▸ **Excerpt**
◆ ◆ ◆ ◆
In directional statistics, the von Mises–Fisher distribution (named after Ronald Fisher and Richard von Mises), is a probability distribution on the ${\displaystyle (p-1)}$-dimensional sphere in ${\displaystyle \mathbb {R} ^{p}}$. If ${\displaystyle p=2}$ the distribution reduces to the von Mises distribution on the circle.

The probability density function of the von Mises–Fisher distribution for the random p-dimensional unit vector ${\displaystyle \mathbf {x} \,}$ is given by:

${\displaystyle f_{p}(\mathbf {x} ;{\boldsymbol {\mu }},\kappa )=C_{p}(\kappa )\exp \left({\kappa {\boldsymbol {\mu }}^{T}\mathbf {x} }\right)}$

where ${\displaystyle \kappa \geq 0,\left\Vert {\boldsymbol {\mu }}\right\Vert =1\,}$ and the normalization constant ${\displaystyle C_{p}(\kappa )\,}$ is equal to

${\displaystyle C_{p}(\kappa )={\frac {\kappa ^{p/2-1}}{(2\pi )^{p/2}I_{p/2-1}(\kappa )}}.\,}$

where ${\displaystyle I_{v}}$ denotes the modified Bessel function of the first kind at order ${\displaystyle v}$. If ${\displaystyle p=3}$, the normalization constant reduces to

${\displaystyle C_{3}(\kappa )={\frac {\kappa }{4\pi \sinh \kappa }}={\frac {\kappa }{2\pi (e^{\kappa }-e^{-\kappa })}}.\,}$

The parameters ${\displaystyle \mu \,}$ and ${\displaystyle \kappa \,}$ are called the mean direction and concentration parameter, respectively. The greater the value of ${\displaystyle \kappa \,}$, the higher the concentration of the distribution around the mean direction ${\displaystyle \mu \,}$. The distribution is unimodal for ${\displaystyle \kappa >0\,}$, and is uniform on the sphere for ${\displaystyle \kappa =0\,}$.
◆ ◆ ◆ ◆
▸ **Dataset extract**
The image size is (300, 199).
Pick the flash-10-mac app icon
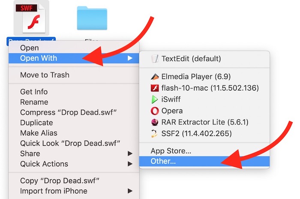coord(155,88)
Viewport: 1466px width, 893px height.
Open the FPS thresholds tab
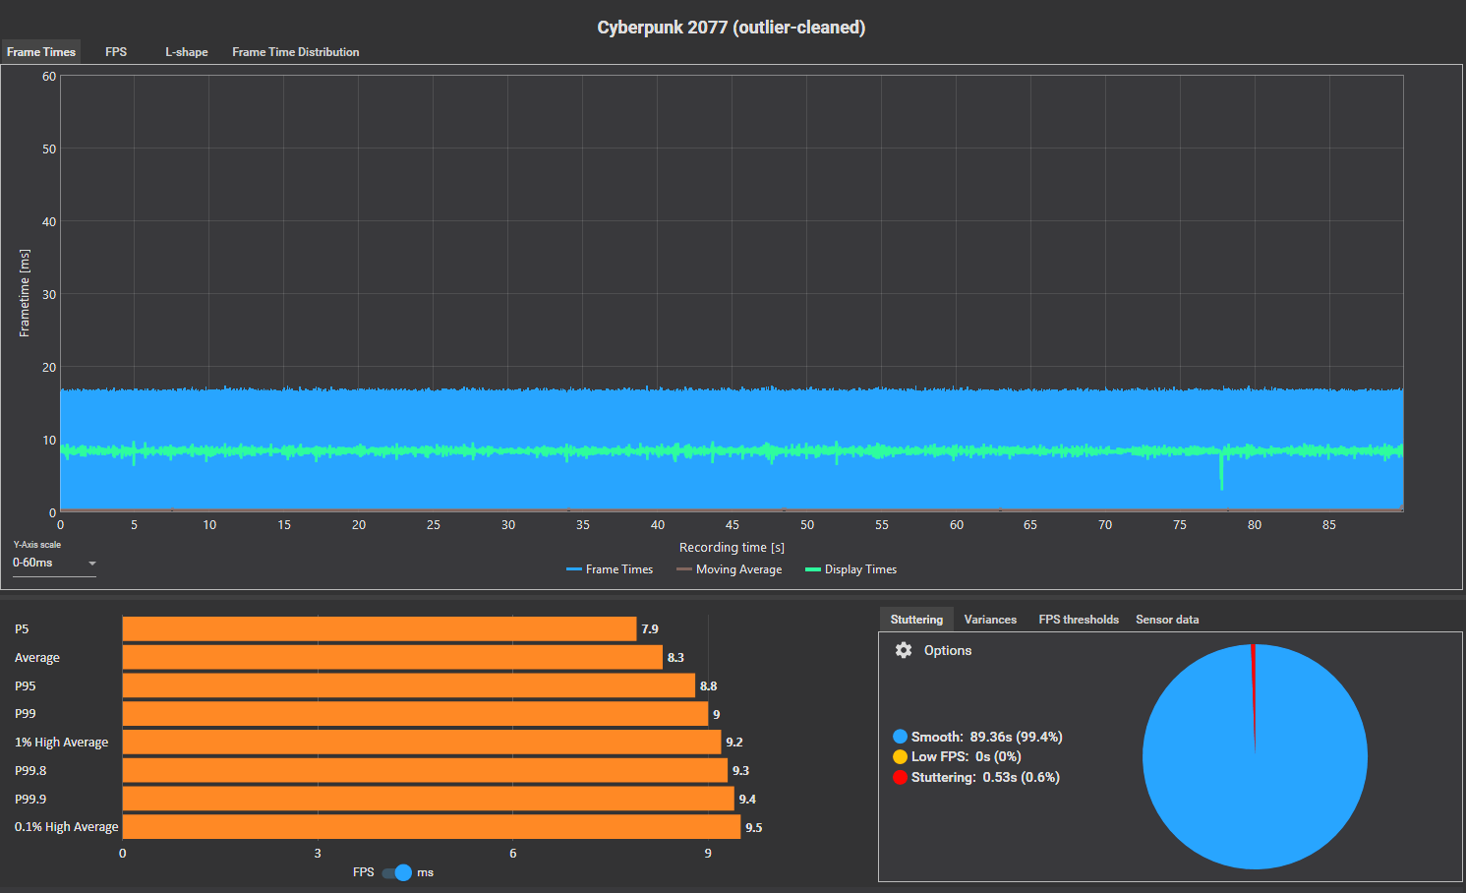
◆ ◆ ◆ ◆
▸ **What you will do**
Reproduce the von Mises–Fisher excerpt between "In directional statistics, the" and "on the circle.", inclusive, replacing "circle" with "unit circle".

▸ **Written answer**
In directional statistics, the von Mises–Fisher distribution (named after Ronald Fisher and Richard von Mises), is a probability distribution on the ${\displaystyle (p-1)}$-dimensional sphere in ${\displaystyle \mathbb {R} ^{p}}$. If ${\displaystyle p=2}$ the distribution reduces to the von Mises distribution on the unit circle.